Document passage »
§ §
Discover how to reduce your cloud costs and optimize your Kubernetes cluster with the powerful Descheduler tool. In this blog post, you will learn about the key features of Descheduler and how it can be used to relocate Pods onto more appropriate Nodes based on specific strategies. I will walk you through a real-world example that showcases how to integrate Descheduler into the autoscaling configuration of a Google Kubernetes Engine (GKE) cluster. By the end of this post, you will have a solid understanding of how to leverage Descheduler to boost the efficiency of your Kubernetes cluster and save money on your cloud bill.
§ §
Dataset rows »

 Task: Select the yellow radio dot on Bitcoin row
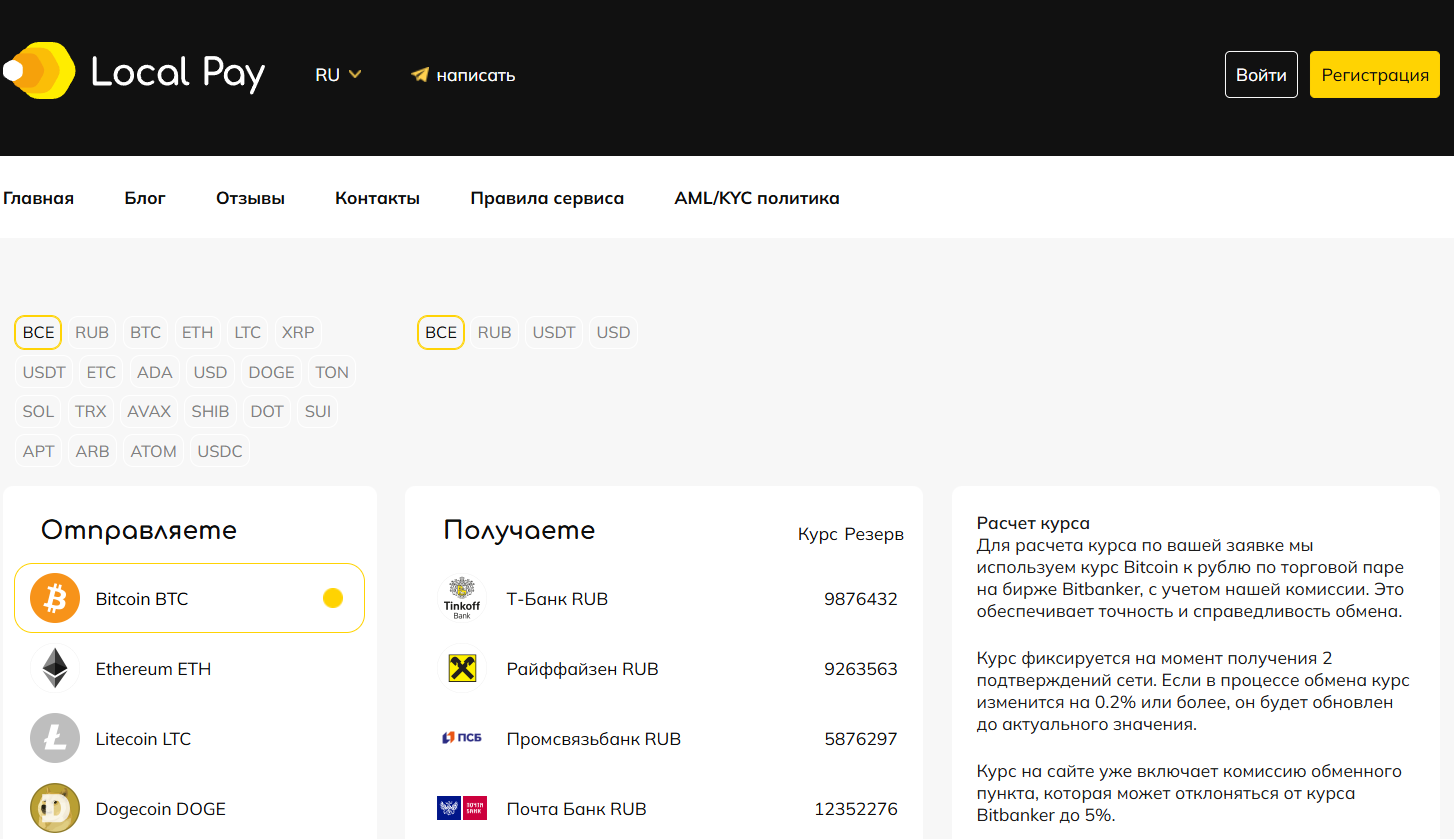pos(333,598)
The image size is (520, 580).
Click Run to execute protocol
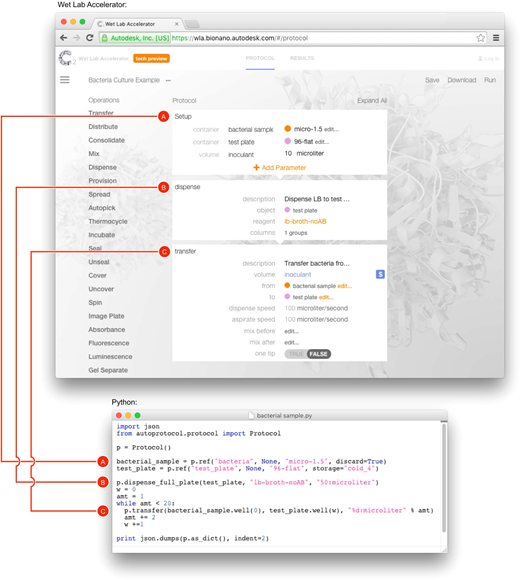[x=490, y=80]
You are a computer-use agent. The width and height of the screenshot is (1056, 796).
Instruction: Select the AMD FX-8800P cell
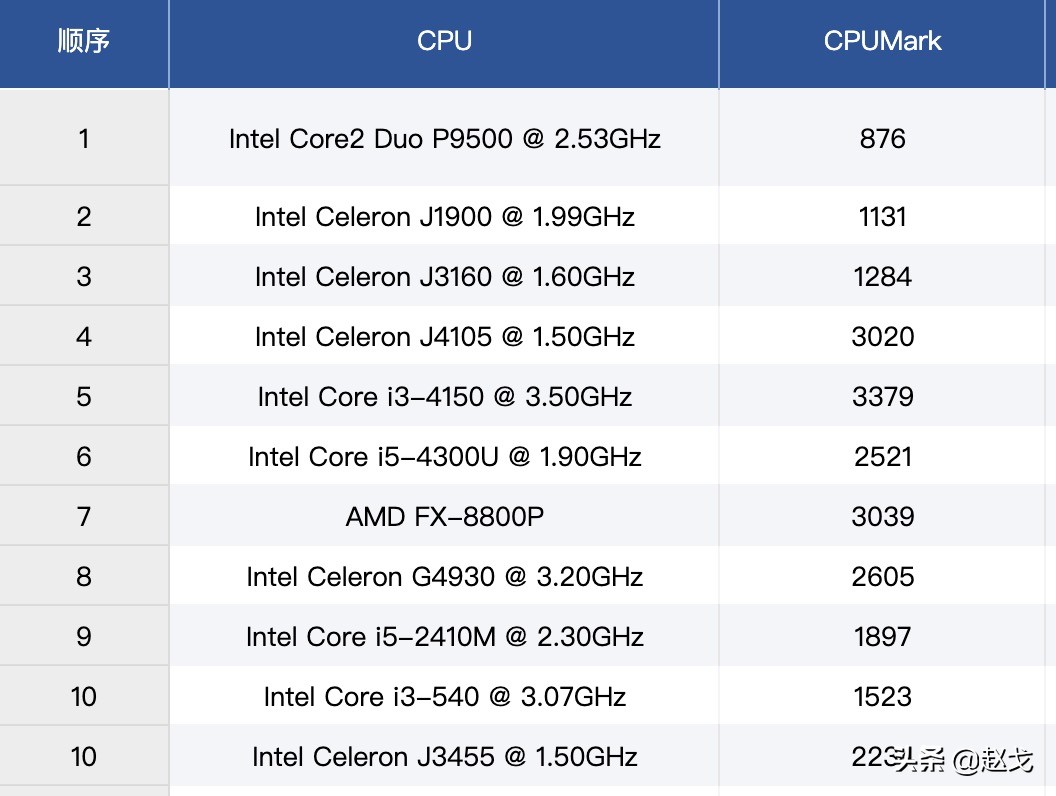coord(444,517)
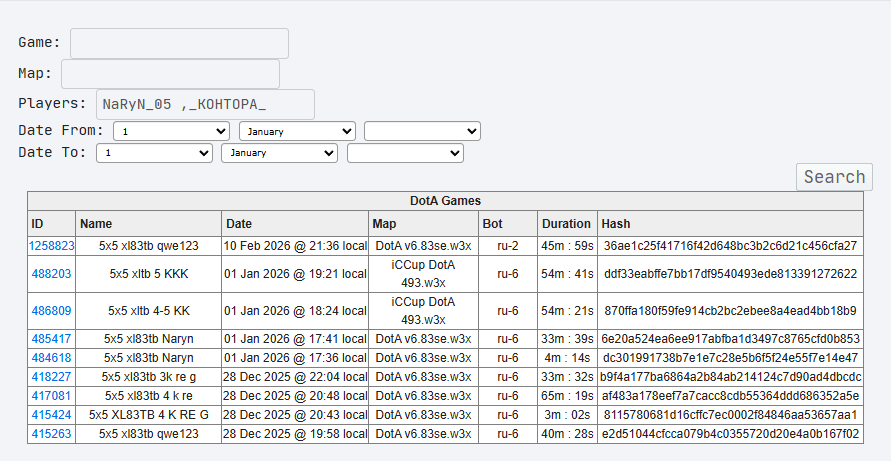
§ §
Tasks and exercises »
[1] In the Descheduler blog post, the real-world example integrates Descheduler into the autoscaling configuration of what kind of cluster?
[2] Resume the Descheduler blog post after its final sentence, carrying on in the same voice.

Responses to the tasks »
[1] A Google Kubernetes Engine (GKE) cluster.

[2]
Table of Contents
Descheduler for Kubernetes
The kube-scheduler is the default scheduler for Kubernetes and an essential component of the Kubernetes control plane. Its primary task is to schedule Pods onto Nodes based on a scoring system that takes into account factors such as resource requirements, affinity and anti-affinity specifications, and data locality. The kube-scheduler picks the Node with the highest score among the feasible Nodes to run the Pod and informs the API server about this decision. This decision is the best option from the kube-schedulers point of view at this particular moment. However, as conditions can change over time, the decision made by the kube-scheduler may not continue to be the best option for the Pod. This is where Descheduler comes into play.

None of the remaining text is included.